Yellowish solid; 80% yield; mp 274-276 ºC; FTIR (ATR) ν / cm⁻¹ 3266, 3178, 3066, 2953, 2835, 1645, 1615, 1587, 1510, 1492; ¹H NMR (300 MHz, DMSO-d₆) δ 9.98 (s, 1H), 7.96 (bs, 4H), 7.78-7.74 (m, 1H), 7.38-7.32 (m, 2H), 7.18-7.15 (m, 2H), 7.04-7.02 (m, 1H), 6.95-6.89 (m, 3H), 5.82-5.77 (m, 1H, H_X), 4.08 (dd, 1H, J 18.3, 11.1 Hz, H_M), 3.72 (s, 3H), 3.38-3.37 (m, 1H, H_A); ¹³C NMR (75 MHz, DMSO-d₆) δ 159.1, 158.1, 156.8, 152.9, 132.6, 131.8, 129.7, 126.7, 119.5, 117.1, 115.9, 114.4, 59.0, 55.2, 45.9; HRMS (ESI-TOF MS) m/z, calcd. for [C₁₇H₁₉N₄O₂]⁺: 311.1503, found: 311.1485.

5-(4-Fluorophenyl)-3-(2-hydroxyphenyl)-4,5-dihydro-1H-pyrazole-1-carboximidamide (3f)

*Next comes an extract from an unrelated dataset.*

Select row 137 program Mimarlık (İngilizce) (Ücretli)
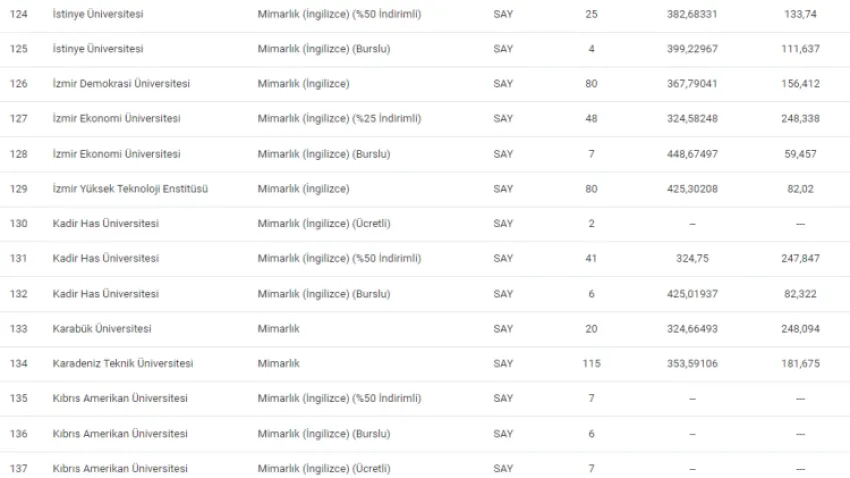Viewport: 850px width, 478px height. point(324,468)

Whitish solid; 74% yield; mp 272-275 ºC; FTIR (ATR) ν / cm⁻¹ 3363, 3275, 3080, 2949, 2829, 1647, 1615, 1594, 1509, 1492; ¹H NMR (300 MHz, DMSO-d₆) δ 9.98 (s, 1H), 8.00 (bs, 4H), 7.78-7.75 (m, 1H), 7.38-7.19 (m, 5H), 7.04-7.01 (m, 1H), 6.93-6.88 (m, 1H), 5.87 (dd, 1H, J 11.3, 3.0 Hz, H_X), 4.12 (dd, 1H, J 18.5, 11.2 Hz, H_M), 3.39-3.38 (m, 1H, H_A); ¹³C NMR (75 MHz, DMSO-d₆) δ 161.8 (d, J 244.4 Hz), 158.0, 156.8, 152.9, 136.1 (d, J 3.0 Hz), 132.7, 129.7, 127.6 (d, J 8.4 Hz), 119.5, 117.1, 115.9 (d, J 21.7 Hz), 115.8, 58.8, 44.9; HRMS (ESI-TOF MS) m/z, calcd. for [C₁₆H₁₆FN₄O]⁺: 299.1303, found: 299.1301.

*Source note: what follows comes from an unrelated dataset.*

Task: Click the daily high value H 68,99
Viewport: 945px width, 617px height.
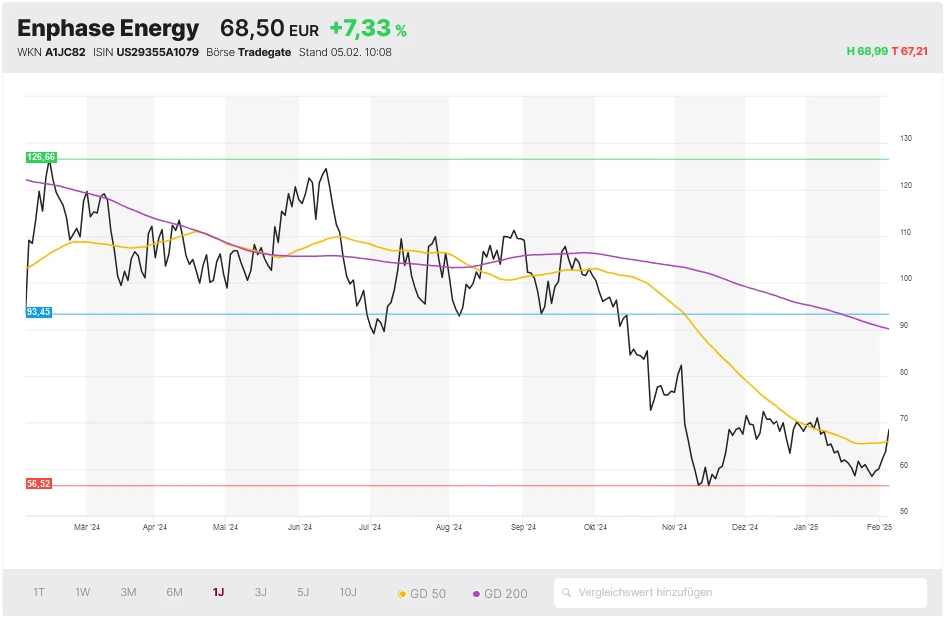Action: click(x=866, y=52)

5-(2-Bromophenyl)-3-(2-hydroxyphenyl)-4,5-dihydro-1H-pyrazole-1-carboximidamide (3g)

Whitish solid; 60% yield; mp 279-282 ºC; FTIR (ATR) ν / cm⁻¹ 3352, 3274, 3196, 3141, 3064, 2957, 2838, 1656, 1613, 1592, 1494; ¹H NMR (300 MHz, DMSO-d₆) δ 10.10 (s, 1H), 8.07 (bs, 4H), 7.83-7.72 (m, 2H), 7.44-7.39 (m, 1H), 7.35-7.26 (m, 2H), 7.03-7.00 (m, 1H), 6.93-6.85 (m, 2H), 5.84 (dd, 1H, J 11.2, 3.0 Hz, H_X), 4.24 (dd, 1H, J 18.4, 11.1 Hz, H_M), 3.40-3.34 (m, 1H, H_A); ¹³C NMR (75 MHz, DMSO-d₆) δ 157.7, 156.9, 153.1, 137.9, 133.8, 132.7, 130.0, 129.6, 128.2, 125.1, 121.5, 119.4, 117.1, 115.7, 60.1, 45.5; HRMS (ESI-TOF MS) m/z, calcd. for [C₁₆H₁₆BrN₄O]⁺: 359.0502, found: 359.0498.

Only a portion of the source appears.